## MATERIAL FOR THE TASK:
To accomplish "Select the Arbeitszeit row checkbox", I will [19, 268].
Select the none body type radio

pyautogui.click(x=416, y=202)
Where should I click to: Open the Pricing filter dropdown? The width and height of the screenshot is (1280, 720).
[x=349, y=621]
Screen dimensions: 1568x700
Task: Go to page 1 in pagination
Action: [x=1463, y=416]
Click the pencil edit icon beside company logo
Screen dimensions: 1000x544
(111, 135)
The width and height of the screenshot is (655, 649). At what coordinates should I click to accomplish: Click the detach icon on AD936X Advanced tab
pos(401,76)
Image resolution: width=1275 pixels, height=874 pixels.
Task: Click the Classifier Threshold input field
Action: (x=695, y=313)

## WORK TO DO:
Copy all of the entries above, reproducing each line precisely as it appears.

## TASK SOLUTION:
To accomplish "Select the Arbeitszeit row checkbox", I will [19, 268].
Select the none body type radio

pyautogui.click(x=416, y=202)
Where should I click to: Open the Pricing filter dropdown? The width and height of the screenshot is (1280, 720).
[x=349, y=621]
Screen dimensions: 1568x700
Task: Go to page 1 in pagination
Action: [x=1463, y=416]
Click the pencil edit icon beside company logo
Screen dimensions: 1000x544
(111, 135)
The width and height of the screenshot is (655, 649). At what coordinates should I click to accomplish: Click the detach icon on AD936X Advanced tab
pos(401,76)
Image resolution: width=1275 pixels, height=874 pixels.
Task: Click the Classifier Threshold input field
Action: (x=695, y=313)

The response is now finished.